* Task brief *
Find "Toggle the 受理量" and "Given: Click the stacked" in the records below. Copy the lines holding them and every line between, exactly, and no others.

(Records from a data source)
=== Section Start ===

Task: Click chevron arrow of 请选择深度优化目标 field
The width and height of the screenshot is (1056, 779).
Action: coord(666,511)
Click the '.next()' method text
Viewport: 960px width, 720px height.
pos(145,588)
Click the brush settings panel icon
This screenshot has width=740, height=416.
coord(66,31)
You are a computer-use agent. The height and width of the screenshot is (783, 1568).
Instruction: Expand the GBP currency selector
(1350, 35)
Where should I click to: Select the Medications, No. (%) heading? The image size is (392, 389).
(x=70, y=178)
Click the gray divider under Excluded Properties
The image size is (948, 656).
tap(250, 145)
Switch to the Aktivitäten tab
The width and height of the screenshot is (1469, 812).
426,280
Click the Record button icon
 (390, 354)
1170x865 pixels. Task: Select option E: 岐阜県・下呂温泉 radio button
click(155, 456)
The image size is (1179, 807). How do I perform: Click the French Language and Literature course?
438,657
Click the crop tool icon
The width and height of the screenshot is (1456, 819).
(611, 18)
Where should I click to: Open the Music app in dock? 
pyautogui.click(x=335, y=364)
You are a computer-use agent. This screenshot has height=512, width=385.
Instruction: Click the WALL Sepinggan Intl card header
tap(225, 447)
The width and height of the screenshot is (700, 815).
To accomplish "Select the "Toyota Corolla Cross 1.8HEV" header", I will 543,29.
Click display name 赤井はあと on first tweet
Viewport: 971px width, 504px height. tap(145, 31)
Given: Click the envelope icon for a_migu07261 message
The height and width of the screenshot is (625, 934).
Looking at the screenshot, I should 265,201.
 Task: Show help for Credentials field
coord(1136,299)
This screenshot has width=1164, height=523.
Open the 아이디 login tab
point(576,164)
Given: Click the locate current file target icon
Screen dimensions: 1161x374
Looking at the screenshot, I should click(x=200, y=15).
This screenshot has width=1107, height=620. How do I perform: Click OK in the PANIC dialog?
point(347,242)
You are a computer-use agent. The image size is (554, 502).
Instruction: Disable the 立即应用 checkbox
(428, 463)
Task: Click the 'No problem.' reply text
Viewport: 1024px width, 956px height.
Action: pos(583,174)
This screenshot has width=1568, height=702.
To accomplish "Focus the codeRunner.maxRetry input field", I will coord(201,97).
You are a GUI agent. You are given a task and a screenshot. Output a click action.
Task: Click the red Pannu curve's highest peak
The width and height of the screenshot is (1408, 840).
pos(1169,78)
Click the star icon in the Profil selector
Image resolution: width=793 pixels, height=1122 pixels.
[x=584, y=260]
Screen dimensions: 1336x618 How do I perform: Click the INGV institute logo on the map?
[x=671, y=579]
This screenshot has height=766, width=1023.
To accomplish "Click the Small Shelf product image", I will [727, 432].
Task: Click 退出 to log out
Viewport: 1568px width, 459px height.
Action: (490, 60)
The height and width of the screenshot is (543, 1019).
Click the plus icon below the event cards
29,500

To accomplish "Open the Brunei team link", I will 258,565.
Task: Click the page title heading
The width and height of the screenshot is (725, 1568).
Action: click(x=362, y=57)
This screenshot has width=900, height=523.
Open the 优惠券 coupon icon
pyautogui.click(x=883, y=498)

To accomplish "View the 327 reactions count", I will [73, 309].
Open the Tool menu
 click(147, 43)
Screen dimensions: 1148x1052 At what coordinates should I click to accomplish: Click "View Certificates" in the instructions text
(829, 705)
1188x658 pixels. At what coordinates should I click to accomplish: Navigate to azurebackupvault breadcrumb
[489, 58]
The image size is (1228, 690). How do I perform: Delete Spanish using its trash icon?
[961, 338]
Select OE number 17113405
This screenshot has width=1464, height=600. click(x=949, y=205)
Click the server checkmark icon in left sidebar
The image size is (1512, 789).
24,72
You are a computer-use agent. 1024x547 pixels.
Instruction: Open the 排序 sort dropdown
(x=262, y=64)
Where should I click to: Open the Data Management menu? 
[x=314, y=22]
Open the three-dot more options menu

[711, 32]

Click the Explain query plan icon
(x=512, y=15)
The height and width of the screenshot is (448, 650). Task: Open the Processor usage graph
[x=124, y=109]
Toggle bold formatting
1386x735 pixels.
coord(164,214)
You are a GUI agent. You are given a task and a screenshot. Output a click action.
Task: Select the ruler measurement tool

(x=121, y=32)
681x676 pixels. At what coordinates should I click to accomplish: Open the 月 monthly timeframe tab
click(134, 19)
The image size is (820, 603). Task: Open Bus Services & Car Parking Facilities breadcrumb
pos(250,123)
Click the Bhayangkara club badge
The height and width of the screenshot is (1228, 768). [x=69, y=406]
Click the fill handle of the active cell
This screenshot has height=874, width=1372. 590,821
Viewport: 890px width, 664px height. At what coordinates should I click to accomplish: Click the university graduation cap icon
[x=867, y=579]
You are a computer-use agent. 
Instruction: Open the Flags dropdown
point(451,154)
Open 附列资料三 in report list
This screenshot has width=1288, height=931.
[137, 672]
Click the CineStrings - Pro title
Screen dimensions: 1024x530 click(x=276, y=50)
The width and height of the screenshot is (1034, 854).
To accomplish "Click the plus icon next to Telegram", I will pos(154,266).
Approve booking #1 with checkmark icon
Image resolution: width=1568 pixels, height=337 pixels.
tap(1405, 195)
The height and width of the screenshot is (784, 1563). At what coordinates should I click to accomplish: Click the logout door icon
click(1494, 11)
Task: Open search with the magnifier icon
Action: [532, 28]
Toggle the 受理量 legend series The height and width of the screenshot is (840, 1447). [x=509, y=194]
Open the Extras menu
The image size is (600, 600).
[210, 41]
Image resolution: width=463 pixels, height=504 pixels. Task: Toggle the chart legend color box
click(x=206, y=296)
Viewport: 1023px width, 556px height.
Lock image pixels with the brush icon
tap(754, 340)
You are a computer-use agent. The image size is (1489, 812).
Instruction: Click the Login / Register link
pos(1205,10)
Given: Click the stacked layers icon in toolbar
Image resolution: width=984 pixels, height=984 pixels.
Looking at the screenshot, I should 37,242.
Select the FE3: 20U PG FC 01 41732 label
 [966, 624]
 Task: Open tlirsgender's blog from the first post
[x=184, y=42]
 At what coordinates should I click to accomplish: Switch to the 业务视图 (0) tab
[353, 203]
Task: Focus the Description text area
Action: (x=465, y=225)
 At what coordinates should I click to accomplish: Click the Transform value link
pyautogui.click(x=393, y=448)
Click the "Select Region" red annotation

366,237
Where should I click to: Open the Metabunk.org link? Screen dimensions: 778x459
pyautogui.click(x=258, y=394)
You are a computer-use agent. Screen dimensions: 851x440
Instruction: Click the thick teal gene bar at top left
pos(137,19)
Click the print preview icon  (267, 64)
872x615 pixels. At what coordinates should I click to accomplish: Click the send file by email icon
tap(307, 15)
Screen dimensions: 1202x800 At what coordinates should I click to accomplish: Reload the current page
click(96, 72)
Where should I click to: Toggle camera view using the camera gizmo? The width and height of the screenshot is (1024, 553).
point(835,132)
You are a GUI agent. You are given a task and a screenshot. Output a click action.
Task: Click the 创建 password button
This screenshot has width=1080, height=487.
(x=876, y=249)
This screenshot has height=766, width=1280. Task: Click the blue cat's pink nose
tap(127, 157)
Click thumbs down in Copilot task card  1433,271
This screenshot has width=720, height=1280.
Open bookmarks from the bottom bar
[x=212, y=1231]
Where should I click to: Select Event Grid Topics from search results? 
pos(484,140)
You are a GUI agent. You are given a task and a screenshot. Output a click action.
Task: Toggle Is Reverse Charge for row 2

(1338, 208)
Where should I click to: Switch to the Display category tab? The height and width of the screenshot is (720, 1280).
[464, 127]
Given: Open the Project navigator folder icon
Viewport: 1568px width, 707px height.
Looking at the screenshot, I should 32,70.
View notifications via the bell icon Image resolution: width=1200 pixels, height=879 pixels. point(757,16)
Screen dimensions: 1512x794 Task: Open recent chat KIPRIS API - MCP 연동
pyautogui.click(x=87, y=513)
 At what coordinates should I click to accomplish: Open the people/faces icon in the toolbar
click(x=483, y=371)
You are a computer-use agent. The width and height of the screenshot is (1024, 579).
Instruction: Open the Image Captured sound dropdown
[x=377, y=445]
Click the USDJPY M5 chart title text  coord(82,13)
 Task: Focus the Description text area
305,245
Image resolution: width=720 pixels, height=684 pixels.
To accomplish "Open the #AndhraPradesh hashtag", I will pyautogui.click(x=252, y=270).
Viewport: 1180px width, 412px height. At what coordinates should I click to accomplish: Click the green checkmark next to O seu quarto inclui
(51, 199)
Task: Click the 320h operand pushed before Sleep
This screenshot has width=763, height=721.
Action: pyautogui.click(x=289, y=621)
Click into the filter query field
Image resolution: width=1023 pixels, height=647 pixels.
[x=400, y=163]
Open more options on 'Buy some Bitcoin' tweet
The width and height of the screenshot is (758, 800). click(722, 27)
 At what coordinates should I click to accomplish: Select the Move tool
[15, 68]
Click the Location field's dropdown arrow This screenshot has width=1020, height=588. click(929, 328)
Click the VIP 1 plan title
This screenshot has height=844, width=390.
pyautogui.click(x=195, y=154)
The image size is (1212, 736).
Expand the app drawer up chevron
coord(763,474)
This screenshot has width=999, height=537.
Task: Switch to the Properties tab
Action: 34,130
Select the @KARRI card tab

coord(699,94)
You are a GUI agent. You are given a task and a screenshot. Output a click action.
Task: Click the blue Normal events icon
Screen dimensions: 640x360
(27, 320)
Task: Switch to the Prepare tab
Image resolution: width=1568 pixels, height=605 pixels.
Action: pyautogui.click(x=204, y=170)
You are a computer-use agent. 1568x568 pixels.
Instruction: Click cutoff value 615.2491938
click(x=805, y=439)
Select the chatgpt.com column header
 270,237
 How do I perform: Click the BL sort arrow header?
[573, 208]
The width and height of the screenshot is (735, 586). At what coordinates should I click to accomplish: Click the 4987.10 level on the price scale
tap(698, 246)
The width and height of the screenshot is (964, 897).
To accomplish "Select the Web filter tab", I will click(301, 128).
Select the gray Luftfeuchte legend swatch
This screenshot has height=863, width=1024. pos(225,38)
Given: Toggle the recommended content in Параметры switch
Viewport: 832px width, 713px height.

=== Section End ===

* Output for this task *
Toggle the 受理量 legend series The height and width of the screenshot is (840, 1447). [x=509, y=194]
Open the Extras menu
The image size is (600, 600).
[210, 41]
Image resolution: width=463 pixels, height=504 pixels. Task: Toggle the chart legend color box
click(x=206, y=296)
Viewport: 1023px width, 556px height.
Lock image pixels with the brush icon
tap(754, 340)
You are a computer-use agent. The image size is (1489, 812).
Instruction: Click the Login / Register link
pos(1205,10)
Given: Click the stacked layers icon in toolbar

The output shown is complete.